La France traverse une crise sans précédent liée à la sécheresse record de 2026, entraînant des fissures inquiétantes dans de nombreuses maisons. Dominique Goldsztejnon, présidente de l’Association Urgence Maisons Fissurées (AUMF), alerte sur l’ampleur de ce phénomène, qui affecte même des habitations où aucune fissure n’avait été remarquée auparavant. Avec une augmentation significative des appels à son association, elle dépeint une situation alarmante que de nombreux propriétaires doivent désormais affronter.
EN BREF
- La sécheresse de 2026 provoque l’apparition de fissures dans de nombreuses maisons.
- 55 % du territoire français est à risque de retrait-gonflement des argiles.
- Les propriétaires peinent à obtenir des indemnisations adéquates face aux assurances.
Cette année, les records de chaleur et de sécheresse ont fragilisé les fondations des maisons construites sur des sols argileux, un phénomène connu sous le nom de retrait-gonflement des argiles. Dominique Goldsztejnon souligne que les conditions climatiques extrêmes aggravent les fissures existantes et en créent de nouvelles. Elle explique que les fondations de sa propre maison, bâtie en 1880, sont désormais menacées, avec des fissures apparues depuis cet été.
Les propriétaires de maisons dans des zones à risque se trouvent dans une situation précaire. Goldsztejnon précise que ces zones ne garantissent pas une protection universelle. Les fissures peuvent apparaître de manière isolée, rendant difficile l’évaluation des risques. Elle rappelle que la loi Elan de 2020 impose de déclarer le risque de fissures lors de la vente d’un bien immobilier, mais il est essentiel que les propriétaires s’informent sur les spécificités de leur terrain.
Les inquiétudes des propriétaires sont légitimes. Goldsztejnon compare la dégradation des maisons à un cancer, un processus lent mais inéluctable. Les fissures ne sont pas à prendre à la légère, car elles peuvent compromettre la sécurité des habitations.
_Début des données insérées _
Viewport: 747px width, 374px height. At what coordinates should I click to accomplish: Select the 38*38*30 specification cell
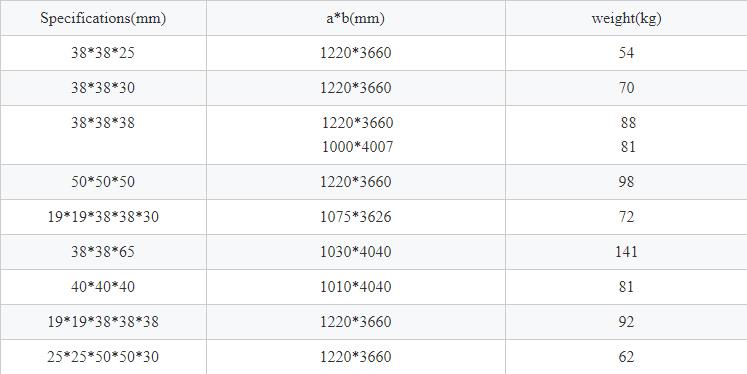(x=103, y=88)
Pourtant, des solutions existent pour limiter les dommages, bien qu’elles représentent un coût significatif pour les propriétaires.
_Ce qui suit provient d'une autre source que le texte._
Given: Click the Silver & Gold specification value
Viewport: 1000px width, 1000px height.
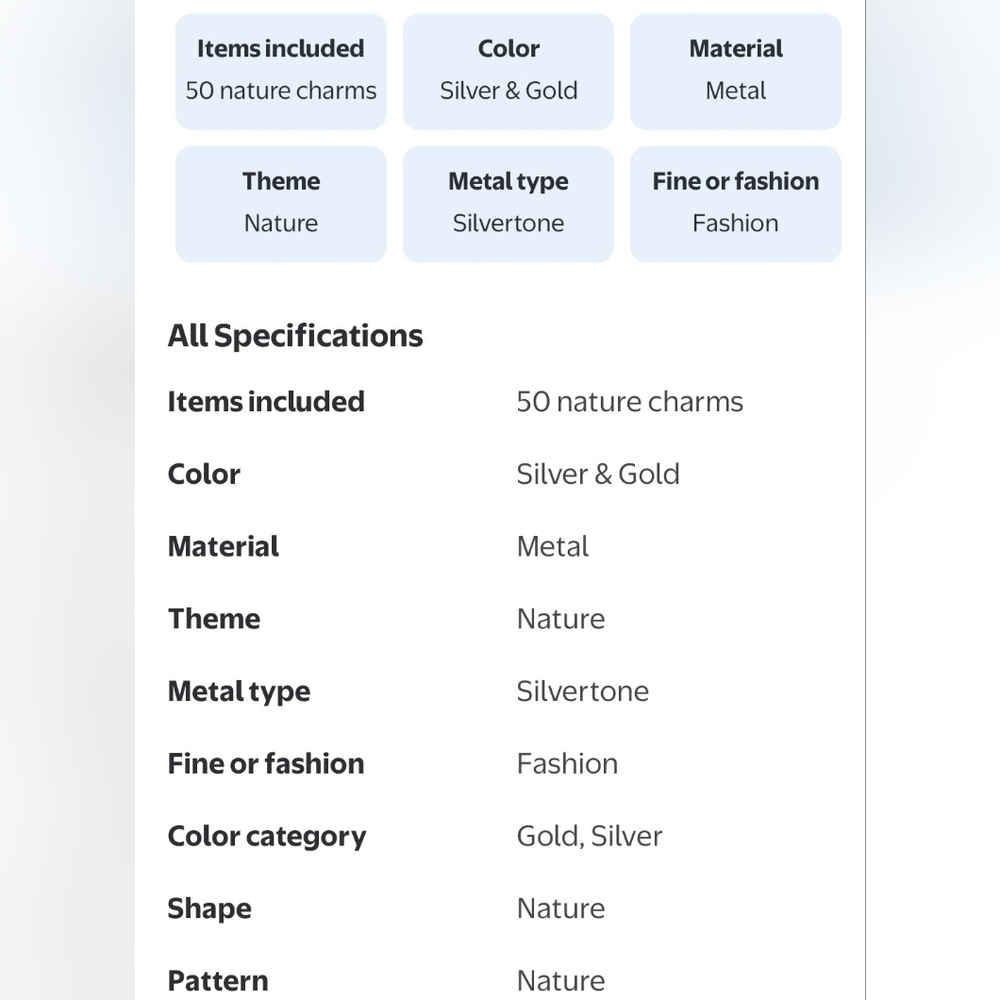Looking at the screenshot, I should tap(598, 474).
Les travaux nécessaires à la réparation des fondations peuvent être onéreux, mais Goldsztejnon insiste sur le fait que la responsabilité de ces fissures ne repose pas sur les propriétaires. Elle évoque une carte récente indiquant que 55 % du territoire français est exposé à un risque de retrait-gonflement des argiles, suggérant que ces phénomènes ne relèvent pas d’une construction inappropriée, mais plutôt d’un décalage avec les nouvelles réalités climatiques.
Pour obtenir une indemnisation, les propriétaires doivent demander la reconnaissance de l’état de catastrophe naturelle. Goldsztejnon note que cette reconnaissance n’est pas toujours facile à obtenir, car les critères d’évaluation sont souvent inadaptés. Le système actuel, selon elle, favorise une minorité de cas alors que la majorité des demandes reste sans réponse.
Goldsztejnon propose une réforme du système d’indemnisation, suggérant la création d’un fonds dédié au retrait-gonflement des argiles, financé par une taxe proportionnelle. Elle avertit que sans une action rapide, la situation pourrait conduire à une crise sur le marché immobilier, avec un impact social et économique considérable.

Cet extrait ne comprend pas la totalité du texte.